This year saw the failure of many high-profile blockchain experiments in banking and finance, undermining the technology’s future claims in financial services.
The biggest setback came from the Australian Stock Exchange, which in November abandoned plans announced seven years ago to upgrade its equity clearing and settlement to a blockchain-based platform. The exchange apologized after he booked a claim of A$250 million ($168 million) and acknowledged that the project would have to start over from scratch.
Other initiatives in insurance, banking and shipping are also collapsing, suggesting that shared digital ledgers may flatten out to reform cumbersome operations. Even proponents of the technology warn that adopters should be prepared for multiple failures.
David Newns, head of Six Digital Exchange, which issued its first digital bond on a distributed ledger in November, said: “We are in the realm of invention, so we have to think new things in the hope that many ideas will fail.”
In July, B3i, a consortium of 15 insurers and reinsurers, ceased operations and filed for bankruptcy. The project aimed to reduce inefficiencies in premium and claims settlement and to place contracts on the blockchain.
We.trade, another blockchain consortium of 12 banks focused on trade finance, also went bankrupt in June. The project included Deutsche Bank, HSBC, Santander, Societe Generale and UBS.
Most recently, Maersk and IBM announced in late November that they would be discontinuing TradeLens, their supply chain blockchain solution for the shipping industry, citing “a commercially viable I haven’t reached the level of sexuality,” he said.
The failure came along with the crisis that has swallowed up many cryptocurrency companies that tried to build their businesses on trading and lending digital tokens such as Bitcoin. This culminated in the collapse of his cryptocurrency exchange, FTX, in November.
Still, some banks continue to work on blockchain technology. “There is a lot of negative sentiment about cryptocurrencies these days because of FTX,” said Matthew McDermott, global head of digital assets at Goldman Sachs Global Markets. has nothing to do with.”
Rivals such as Goldman, JP Morgan, and other financial institutions are still open to blockchain technology, citing its potential for efficiency gains and cost savings. JP Morgan is driving the Onyx digital asset platform, which links with other banks and financial institutions such as Visa, processing approximately $1 billion of asset-linked payments per day in currencies and bonds.
But even the groups making the most of blockchain are cautious about its ultimate potential. In November, the European Investment Bank issued his second digital bond using the technology. This is his two-year contract for €100 million arranged by Goldman Sachs, Santander and Societe Generale.
Using this technology could help streamline issues around documentation and payments, but Xavier Leroy, senior funding officer for the EIB’s non-core currencies and special transactions division, said so far The benefits are limited, he said. [benefits] — it’s mostly about future possibilities,” he said.
Some blockchain-related projects rely heavily on existing systems rather than replacing them. In particular, so-called distributed ledgers that allow selected groups of actors, such as banks, to share information about immutable records.

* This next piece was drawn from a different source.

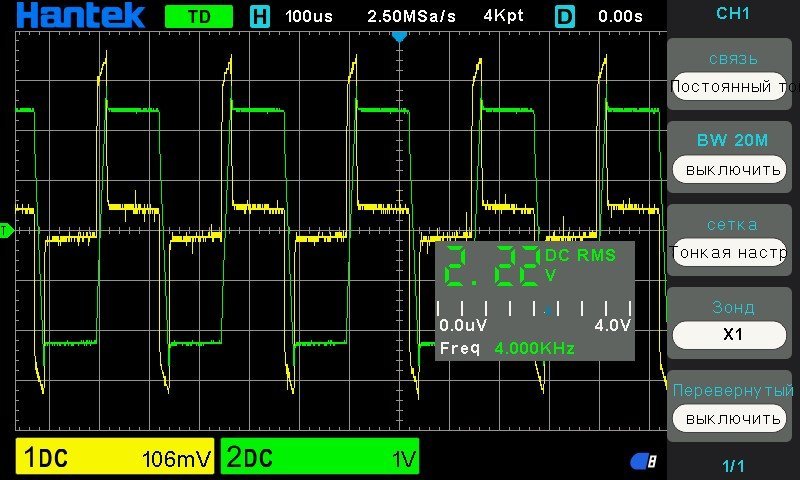Open the 100us timebase value

tap(310, 16)
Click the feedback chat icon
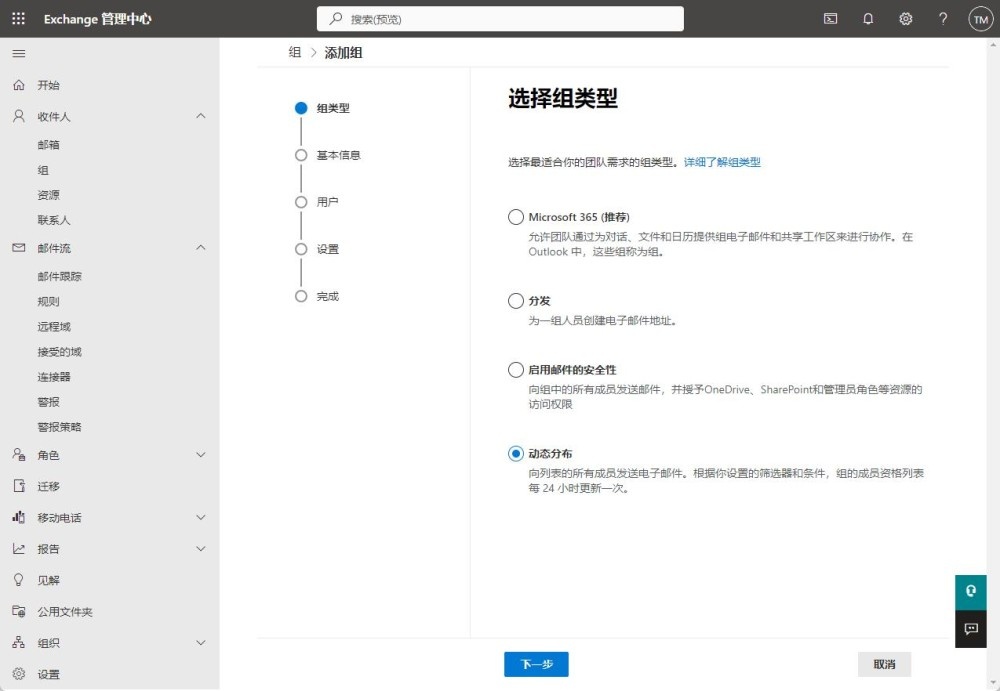Viewport: 1000px width, 691px height. [970, 629]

This activity is related to blockchain and crypto assets, but does not involve creating and validating transactions in exchange for token rewards. This is a crucial difference from blockchains on which Bitcoin and other tokens are based.

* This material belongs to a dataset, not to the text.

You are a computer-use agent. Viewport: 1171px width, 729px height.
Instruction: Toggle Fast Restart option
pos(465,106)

For example, HSBC describes the FX Everywhere system it uses for currency settlements with Wells Fargo, which has processed over $200 billion in five currencies, as “blockchain-based.” Still, its distributed ledger technology (DLT) relies on Traiana, a well-established market infrastructure that serves as the first step in the system.
“There is a defining element. When you say DLT, people hear blockchain, blockchain, blockchain,” said Mark Williamson, Global Head of FX Partnerships and Proposals at HSBC.

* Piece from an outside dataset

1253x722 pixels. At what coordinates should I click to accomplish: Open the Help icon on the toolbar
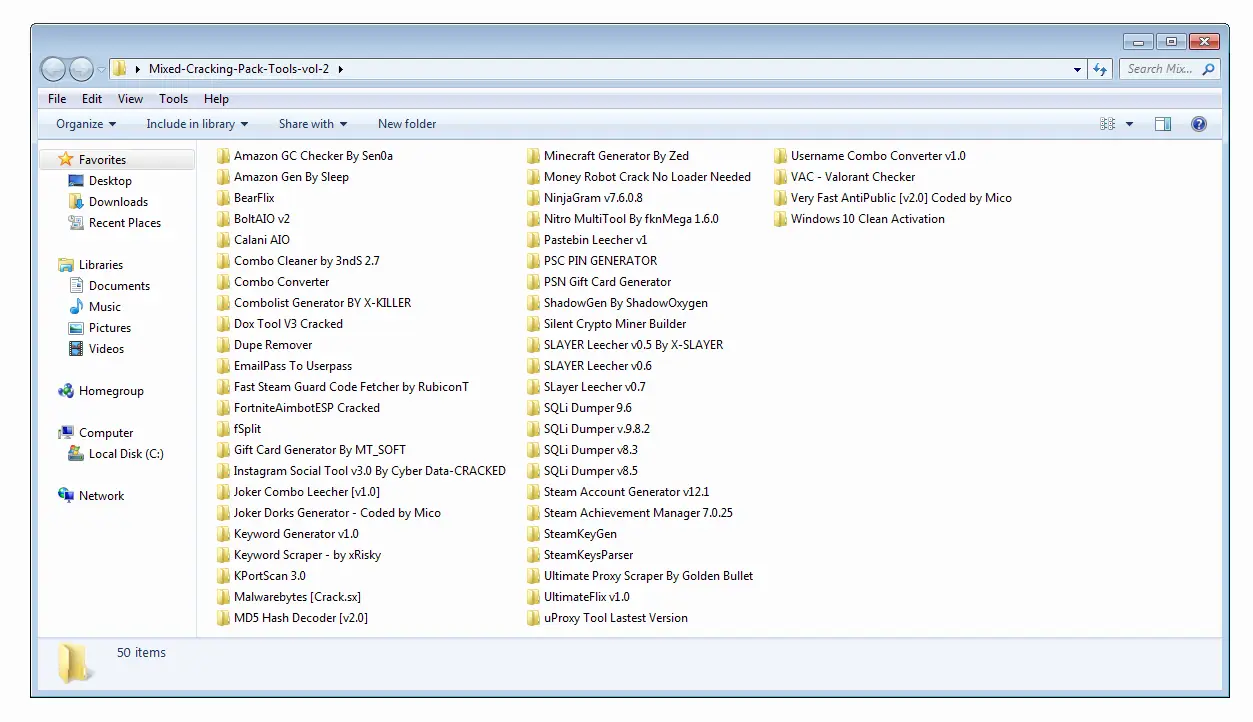1198,123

FX Everywhere uses consensus algorithms, cryptographic signatures, and other cryptographic related processes. But “you don’t need blockchain,” Williamson said. It is also only a small part of the total business that HSBC and Wells Fargo handle in currency trading.
A group of technology experts told US lawmakers in June that such “add-only” digital databases were not new. “They have been known and used with fairly limited functionality since the 1980s,” they said.
Responsibilities to shareholders and regulations may also prevent banks from using the types of blockchains that underpin tokens such as Bitcoin.
While these blockchains generally require maintenance by a network of computers that use vast amounts of electricity, a controversial process called “proof of work,” shareholders and regulators We encourage companies to invest in environmentally friendly projects.
Banks are similarly aware that jurisdictions will have to navigate different ways of recognizing tokenized investment products. In December, another Swiss stock exchange, BX Swiss, announced that it had completed test trading of tokenized assets on its decentralized public blockchain. However, it acknowledged that it would need another market license from the Swiss regulator to proceed.
Keith Baer, Fellow of the Cambridge Center for Alternative Finance, said: “If priorities change and goals are not met, the project will fail.”